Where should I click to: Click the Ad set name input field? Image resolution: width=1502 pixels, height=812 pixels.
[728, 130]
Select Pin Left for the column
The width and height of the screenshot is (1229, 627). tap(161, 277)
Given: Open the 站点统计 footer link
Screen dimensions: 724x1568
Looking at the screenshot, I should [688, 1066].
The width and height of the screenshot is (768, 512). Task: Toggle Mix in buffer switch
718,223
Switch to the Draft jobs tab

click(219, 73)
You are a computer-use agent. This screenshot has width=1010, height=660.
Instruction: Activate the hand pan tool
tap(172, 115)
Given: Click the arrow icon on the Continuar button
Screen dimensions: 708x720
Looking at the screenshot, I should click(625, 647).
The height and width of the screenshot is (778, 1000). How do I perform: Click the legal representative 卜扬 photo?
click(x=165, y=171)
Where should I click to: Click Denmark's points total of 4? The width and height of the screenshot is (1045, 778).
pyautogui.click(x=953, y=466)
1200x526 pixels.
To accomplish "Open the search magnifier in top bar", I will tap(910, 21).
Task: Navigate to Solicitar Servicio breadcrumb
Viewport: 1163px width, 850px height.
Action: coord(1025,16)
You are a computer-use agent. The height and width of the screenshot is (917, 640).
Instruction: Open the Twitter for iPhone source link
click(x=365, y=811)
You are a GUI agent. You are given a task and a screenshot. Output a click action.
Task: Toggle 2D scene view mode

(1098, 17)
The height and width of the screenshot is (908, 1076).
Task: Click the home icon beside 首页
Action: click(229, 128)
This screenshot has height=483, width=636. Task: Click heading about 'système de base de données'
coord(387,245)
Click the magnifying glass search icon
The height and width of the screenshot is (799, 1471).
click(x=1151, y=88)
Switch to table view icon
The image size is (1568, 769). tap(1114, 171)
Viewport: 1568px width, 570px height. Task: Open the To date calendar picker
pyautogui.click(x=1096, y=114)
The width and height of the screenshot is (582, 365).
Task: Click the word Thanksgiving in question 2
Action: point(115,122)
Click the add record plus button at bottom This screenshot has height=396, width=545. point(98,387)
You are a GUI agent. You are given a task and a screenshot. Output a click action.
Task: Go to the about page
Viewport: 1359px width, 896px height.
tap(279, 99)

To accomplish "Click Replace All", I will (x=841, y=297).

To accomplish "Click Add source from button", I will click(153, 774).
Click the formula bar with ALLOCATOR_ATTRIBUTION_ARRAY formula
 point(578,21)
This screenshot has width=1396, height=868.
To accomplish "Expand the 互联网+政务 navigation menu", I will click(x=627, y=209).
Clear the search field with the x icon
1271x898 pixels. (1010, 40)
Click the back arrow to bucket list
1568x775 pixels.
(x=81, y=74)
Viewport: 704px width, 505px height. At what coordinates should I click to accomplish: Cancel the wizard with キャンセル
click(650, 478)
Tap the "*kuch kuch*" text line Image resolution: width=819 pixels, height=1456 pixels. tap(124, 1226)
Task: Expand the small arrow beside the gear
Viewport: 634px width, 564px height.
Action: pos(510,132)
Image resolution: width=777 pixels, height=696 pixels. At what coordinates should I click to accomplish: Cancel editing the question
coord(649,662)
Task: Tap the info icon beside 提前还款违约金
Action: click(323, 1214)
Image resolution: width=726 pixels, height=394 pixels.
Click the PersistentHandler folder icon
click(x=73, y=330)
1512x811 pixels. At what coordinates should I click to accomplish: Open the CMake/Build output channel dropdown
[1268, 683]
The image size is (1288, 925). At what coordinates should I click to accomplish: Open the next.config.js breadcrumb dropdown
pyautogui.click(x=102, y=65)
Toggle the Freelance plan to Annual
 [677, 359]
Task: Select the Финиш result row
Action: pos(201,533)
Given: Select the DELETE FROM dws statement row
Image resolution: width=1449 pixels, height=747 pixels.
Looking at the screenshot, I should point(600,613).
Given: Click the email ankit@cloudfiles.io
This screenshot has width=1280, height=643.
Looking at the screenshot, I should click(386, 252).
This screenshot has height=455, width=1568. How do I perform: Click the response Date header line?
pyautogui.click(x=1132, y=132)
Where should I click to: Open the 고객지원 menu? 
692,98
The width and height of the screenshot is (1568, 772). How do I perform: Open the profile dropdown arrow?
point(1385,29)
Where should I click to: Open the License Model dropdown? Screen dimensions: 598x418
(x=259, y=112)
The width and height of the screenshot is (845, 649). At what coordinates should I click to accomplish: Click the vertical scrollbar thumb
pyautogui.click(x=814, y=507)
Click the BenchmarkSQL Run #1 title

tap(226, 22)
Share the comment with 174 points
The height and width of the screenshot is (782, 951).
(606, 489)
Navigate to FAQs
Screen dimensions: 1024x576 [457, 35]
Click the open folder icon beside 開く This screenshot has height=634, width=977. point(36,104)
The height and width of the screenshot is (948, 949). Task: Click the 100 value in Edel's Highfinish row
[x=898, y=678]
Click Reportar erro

* * *

TASK BRIEF
Starting from the line with "1512x811 pixels. At", write out every remaining line of the data above exactly, the final line included, and nothing before it.

SOLUTION
1512x811 pixels. At what coordinates should I click to accomplish: Open the CMake/Build output channel dropdown
[1268, 683]
The image size is (1288, 925). At what coordinates should I click to accomplish: Open the next.config.js breadcrumb dropdown
pyautogui.click(x=102, y=65)
Toggle the Freelance plan to Annual
 [677, 359]
Task: Select the Финиш result row
Action: pos(201,533)
Given: Select the DELETE FROM dws statement row
Image resolution: width=1449 pixels, height=747 pixels.
Looking at the screenshot, I should point(600,613).
Given: Click the email ankit@cloudfiles.io
This screenshot has width=1280, height=643.
Looking at the screenshot, I should click(386, 252).
This screenshot has height=455, width=1568. How do I perform: Click the response Date header line?
pyautogui.click(x=1132, y=132)
Where should I click to: Open the 고객지원 menu? 
692,98
The width and height of the screenshot is (1568, 772). How do I perform: Open the profile dropdown arrow?
point(1385,29)
Where should I click to: Open the License Model dropdown? Screen dimensions: 598x418
(x=259, y=112)
The width and height of the screenshot is (845, 649). At what coordinates should I click to accomplish: Click the vertical scrollbar thumb
pyautogui.click(x=814, y=507)
Click the BenchmarkSQL Run #1 title

tap(226, 22)
Share the comment with 174 points
The height and width of the screenshot is (782, 951).
(606, 489)
Navigate to FAQs
Screen dimensions: 1024x576 [457, 35]
Click the open folder icon beside 開く This screenshot has height=634, width=977. point(36,104)
The height and width of the screenshot is (948, 949). Task: Click the 100 value in Edel's Highfinish row
[x=898, y=678]
Click Reportar erro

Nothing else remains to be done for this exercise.